バズフィードの共同創業者兼最高経営責任者(CEO)のジョナ・ペレッティ氏は2014年に(1)革新的なテクノロジーによる強力な出版プラットフォームの構築(2)リーチできる読者が10倍にも100倍にも拡大(3)人材の多様化を挙げ、こう宣言しました。

「私たちはメディアの新しい黄金時代のスタート地点に立っている」。中華街の小さな事務所でウェブ上のコンテンツをまとめていたのが、わずか数年のうちにシリアやウクライナの最前線からセキュリティーガードを伴って胴体防護具・ヘルメットを着け、衛星電話でニュースを伝えるまでに急成長しました。

Getty Images

2006年にバイラルメディアとしてスタートしたバズフィードにとってニュースはクリックを稼ぎ出す次のステップになるはずでした。しかし、ニュースを取材して伝えるにはおカネと時間がかかります。さらに悪いことに本格派のニュースほど、なぜかクリックを稼げるネコの写真のようにはバズってはくれません。

コロナ不況で収入源の広告出稿が激減すれば真っ先に切られるのは金食い虫の取材(ニュース)部門、特におカネのかかる海外拠点です。バズフィードは本拠地アメリカでもスタッフ68人を一時帰休しました。

バズフィードは競争相手が増えて成長が鈍り、投資家にとって魅力が薄れてしまいました。さらに読者層の18~34歳は広告に見向きもせず、親世代に比べてあまり消費しません。広告主にとってもバズフィードに広告を載せるメリットがあまり感じられなくなっていたのです。

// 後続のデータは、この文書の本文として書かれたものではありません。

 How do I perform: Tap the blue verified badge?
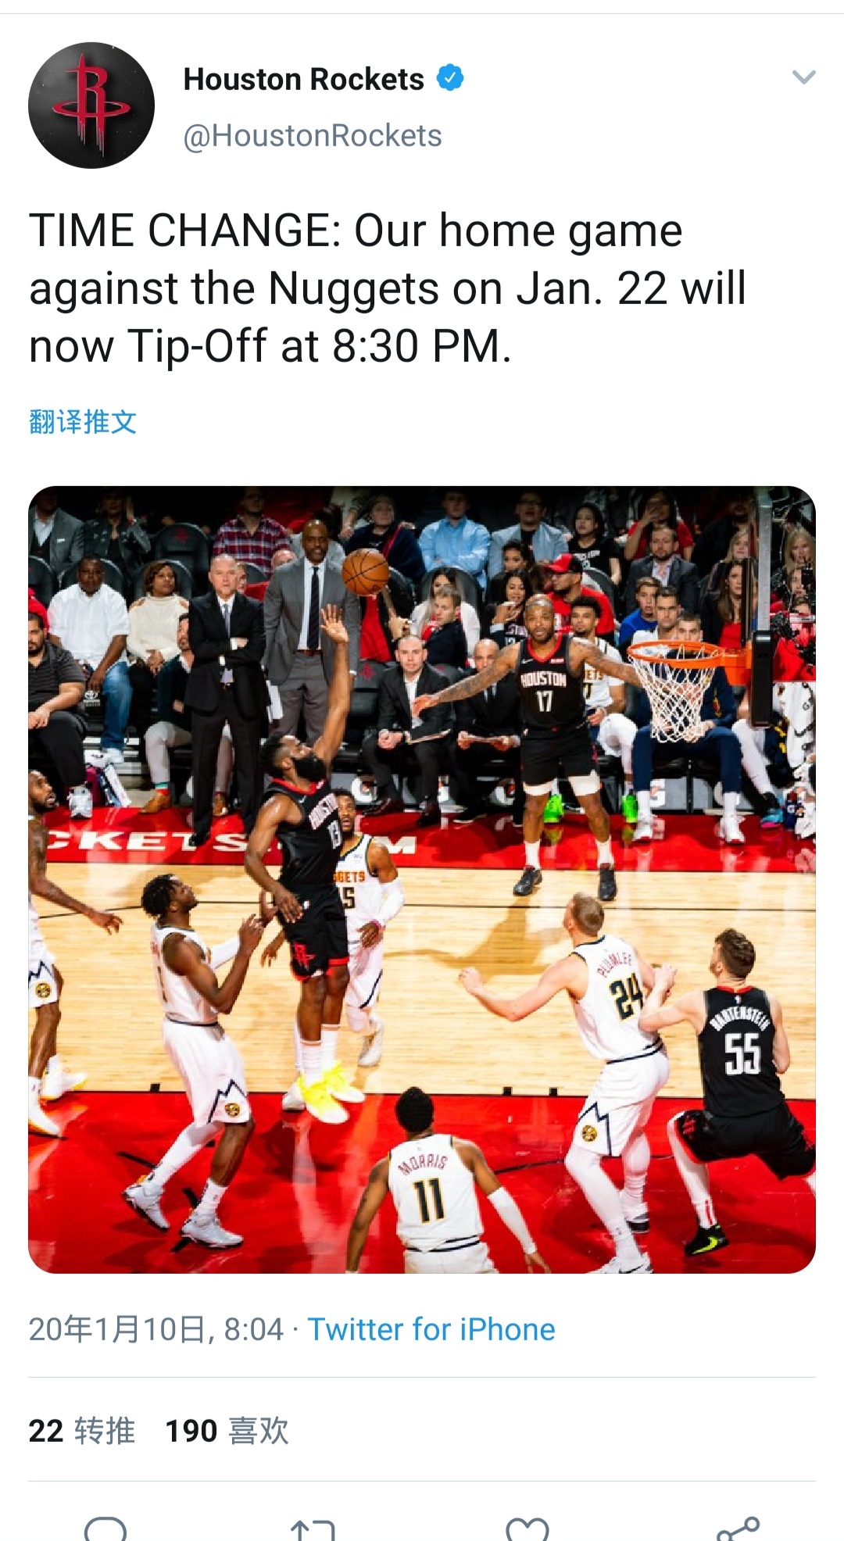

ニュースでおカネを儲けるのは難しいのが現実です。バズフィードUKのアレックス・ウィッカム政治部長は5月13日「私たちの仲間を誇りに思う。体力以上の健闘をし、本当に素晴らしいジャーナリズムを実践した。彼らは燦然(さんぜん)と輝いている」とツイート。同業他社からも閉鎖を惜しむ声が相次ぎました。

コロナ禍が20年間苦境だった新聞業界にトドメを刺すか

もっと厳しいのは既存メディア、特に地方紙です。英紙ガーディアンのコラムニスト、ロイ・グリーンズレイド氏は「過去20年間苦しんできた新聞の多くに、今回のパンデミックはトドメを刺すだろう」と指摘しています。

イギリスでは3月23日に外出禁止令が出され、都市封鎖に入り、人の移動は制限されました。多くの人が自宅でインターネットかテレビの前で過ごすようになりました。

Getty Images

イギリスの新聞の売り上げは売店の即売が中心で、日本のような戸別宅配制度はほとんどありません。売り上げは都市封鎖から最初の1週間だけでも最大30%ダウン。同国は過去300年で最悪の不況に突入する恐れがあり、新聞社は大幅な人員削減を強いられています。

すでに一時的に紙の新聞発行を取り止めたり、発行部数を劇的に減らしたりする地方紙が相次いでいます。紙の新聞が正確な情報を入手する唯一の手段という地方のお年寄りたちはコロナ禍の最中だというのに、”情報砂漠”に取り残される恐れが指摘されています。

フリーランスのジャーナリストらでつくるイギリス全国ジャーナリスト組合(NUJ、the National Union of Journalists)が4月24日から5月10日にかけメンバーの1200人以上を対象に調査したところ、3分の2がパンデミックによって財政的に苦しんでいると回答しました。収入の80~100%を失ったのは全体の18%にものぼりました。

NUJによると、スポーツ、芸術、旅行、他のイベントや活動が都市封鎖で完全に中止されているため、担当記者は仕事を失ってしまいました。45%は「雇用主が編集スタッフを一時帰休させている」と言い、84%が人員整理にともなって解雇されることを恐れていました。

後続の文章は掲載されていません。